#### [Document text]
The moment could arrive anywhere, anytime, but you always knew it was coming. It was the moment, at a Grateful Dead show or on a live recording, when Phil Lesh and his bass would make themselves known.
Most bass players in traditional rock & roll bands provide a solid low-end foundation for what’s around then. Maybe they sing an occasional harmony or are content with a supportive, background role. That was never the case with Lesh. At some point, whether in early jams on “China Cat Sunflower” or “Dark Star” or “Fire on the Mountain” or many other songs over the three decades before Jerry Garcia died, Lesh never settled for the conventional walking bass lines heard on most rock or blues records. Instead, his instrument would poke around the melody, pushing, prodding, and nudging the music out of one section and into a new, uncharted one. Sometimes he sounded as if he considered his bass, not Garcia’s guitar, the lead one. The idea, as he told me in a 2014 interview for my Dead biography So Many Roads, was to avoid doing “something somebody else had done.”
Lesh, who died Friday at 84, was never the frontman of the Dead, never its flashiest onstage presence nor its most colorful dresser. He rarely opened his mouth to sing, especially lead. Other aspects of the Dead — Garcia’s sweet, crinkled smile and lead guitar parts, or the immediately recognizable dual drumming of Mickey Hart and Bill Kreutzmann — stood out more.

#### [Instruction 1]
Answer these questions using the piece on Phil Lesh.
(a) How old was Lesh when he died?
(b) In what year was the interview for So Many Roads conducted?
(c) Which two drummers does the piece name?
#### [Instruction 2]
Reproduce the piece on Phil Lesh word for word, starting with "Lesh, who died" and going on through "stood out more.".

#### [Provided records]
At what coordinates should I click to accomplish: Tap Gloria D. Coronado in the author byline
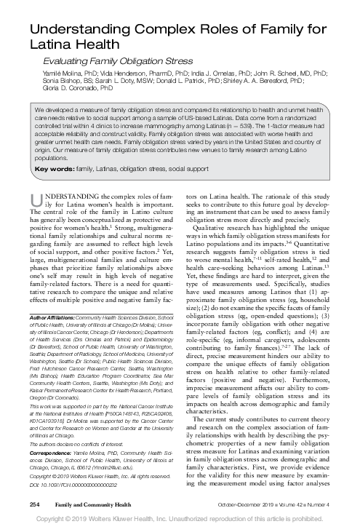click(57, 86)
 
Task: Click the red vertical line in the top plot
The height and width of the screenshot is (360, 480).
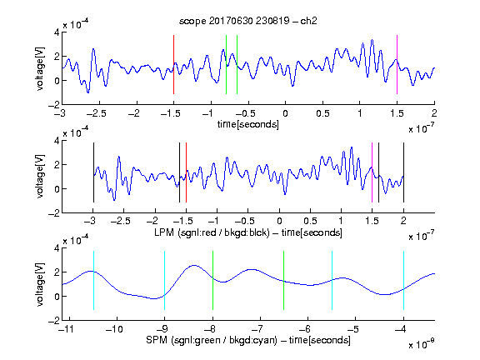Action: pyautogui.click(x=173, y=65)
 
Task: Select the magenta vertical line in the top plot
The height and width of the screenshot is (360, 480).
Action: pyautogui.click(x=397, y=65)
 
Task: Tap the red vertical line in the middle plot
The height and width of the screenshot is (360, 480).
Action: pyautogui.click(x=186, y=172)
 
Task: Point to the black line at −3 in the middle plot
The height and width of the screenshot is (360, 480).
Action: pyautogui.click(x=93, y=172)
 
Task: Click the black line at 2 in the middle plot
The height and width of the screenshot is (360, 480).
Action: pyautogui.click(x=403, y=172)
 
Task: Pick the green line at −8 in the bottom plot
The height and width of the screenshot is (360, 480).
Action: pyautogui.click(x=212, y=280)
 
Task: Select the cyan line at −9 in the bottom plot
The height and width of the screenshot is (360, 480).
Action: pyautogui.click(x=165, y=280)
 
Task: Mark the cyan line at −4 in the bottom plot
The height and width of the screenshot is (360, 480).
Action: pyautogui.click(x=403, y=280)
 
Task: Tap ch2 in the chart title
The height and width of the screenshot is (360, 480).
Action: pyautogui.click(x=308, y=21)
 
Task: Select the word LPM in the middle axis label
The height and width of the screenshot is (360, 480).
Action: pyautogui.click(x=164, y=232)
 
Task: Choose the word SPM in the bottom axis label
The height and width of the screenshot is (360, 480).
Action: pyautogui.click(x=157, y=340)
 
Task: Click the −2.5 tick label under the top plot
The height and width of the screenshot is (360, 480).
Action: pyautogui.click(x=97, y=113)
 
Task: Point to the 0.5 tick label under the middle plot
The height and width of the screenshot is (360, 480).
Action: pyautogui.click(x=310, y=221)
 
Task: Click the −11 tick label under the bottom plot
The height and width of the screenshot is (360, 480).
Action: pyautogui.click(x=67, y=329)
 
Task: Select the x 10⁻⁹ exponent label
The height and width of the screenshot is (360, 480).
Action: pyautogui.click(x=421, y=343)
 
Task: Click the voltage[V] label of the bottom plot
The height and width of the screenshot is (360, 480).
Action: pyautogui.click(x=40, y=284)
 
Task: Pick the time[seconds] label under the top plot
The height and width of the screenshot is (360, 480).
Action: pyautogui.click(x=248, y=125)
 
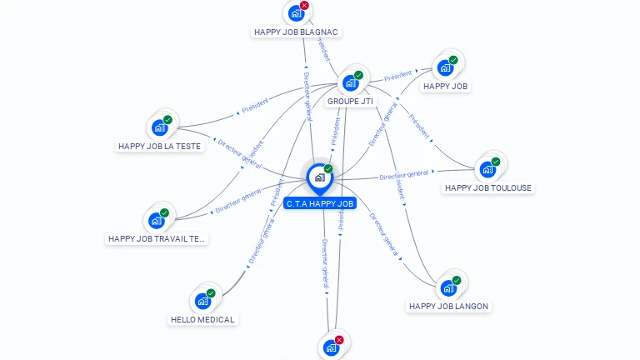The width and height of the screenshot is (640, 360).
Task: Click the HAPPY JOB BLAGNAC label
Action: pos(296,32)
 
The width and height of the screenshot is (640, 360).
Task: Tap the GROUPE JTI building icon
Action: pos(351,83)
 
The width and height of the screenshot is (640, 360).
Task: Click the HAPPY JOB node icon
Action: pos(445,68)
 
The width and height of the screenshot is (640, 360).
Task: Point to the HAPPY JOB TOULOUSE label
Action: pos(488,188)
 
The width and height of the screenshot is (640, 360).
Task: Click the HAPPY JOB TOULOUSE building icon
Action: pos(488,170)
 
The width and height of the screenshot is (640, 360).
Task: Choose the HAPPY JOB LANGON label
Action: pos(448,306)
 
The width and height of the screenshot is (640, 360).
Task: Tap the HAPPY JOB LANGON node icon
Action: pos(448,288)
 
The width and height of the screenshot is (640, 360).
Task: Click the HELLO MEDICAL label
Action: pos(202,319)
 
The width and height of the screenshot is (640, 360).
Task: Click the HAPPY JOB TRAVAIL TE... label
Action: pos(157,238)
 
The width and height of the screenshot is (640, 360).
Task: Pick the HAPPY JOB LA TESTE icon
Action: pos(159,128)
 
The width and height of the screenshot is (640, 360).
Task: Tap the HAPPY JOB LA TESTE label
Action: pos(159,146)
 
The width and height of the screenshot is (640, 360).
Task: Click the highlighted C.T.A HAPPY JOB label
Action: pos(320,203)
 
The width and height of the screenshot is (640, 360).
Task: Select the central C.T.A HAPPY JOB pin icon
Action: pos(319,178)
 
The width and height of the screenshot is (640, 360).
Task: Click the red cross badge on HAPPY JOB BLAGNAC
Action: pos(304,6)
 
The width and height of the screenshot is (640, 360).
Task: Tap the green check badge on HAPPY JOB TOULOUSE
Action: pos(496,162)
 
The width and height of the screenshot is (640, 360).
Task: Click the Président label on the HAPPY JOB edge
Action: pos(399,78)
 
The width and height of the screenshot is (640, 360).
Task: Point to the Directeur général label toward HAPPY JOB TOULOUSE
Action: pos(403,175)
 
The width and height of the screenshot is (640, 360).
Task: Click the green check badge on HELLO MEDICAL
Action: pos(211,293)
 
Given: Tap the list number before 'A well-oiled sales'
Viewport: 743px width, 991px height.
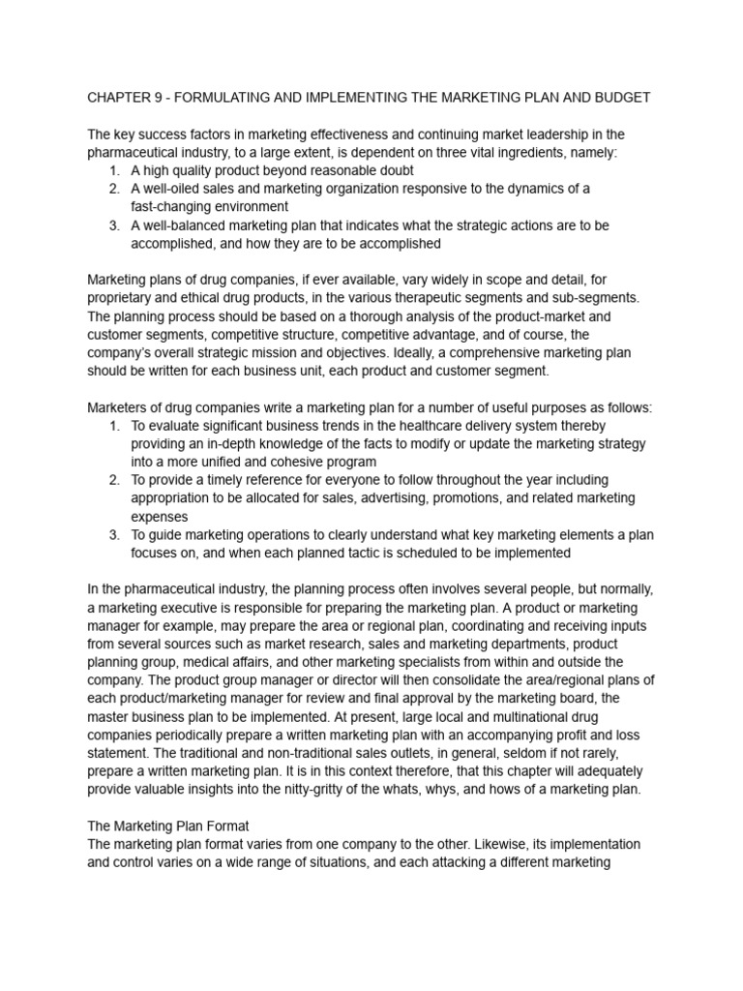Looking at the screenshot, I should [x=114, y=189].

#### [Written response 1]
(a) 84
(b) 2014
(c) Mickey Hart and Bill Kreutzmann

#### [Written response 2]
Lesh, who died Friday at 84, was never the frontman of the Dead, never its flashiest onstage presence nor its most colorful dresser. He rarely opened his mouth to sing, especially lead. Other aspects of the Dead — Garcia’s sweet, crinkled smile and lead guitar parts, or the immediately recognizable dual drumming of Mickey Hart and Bill Kreutzmann — stood out more.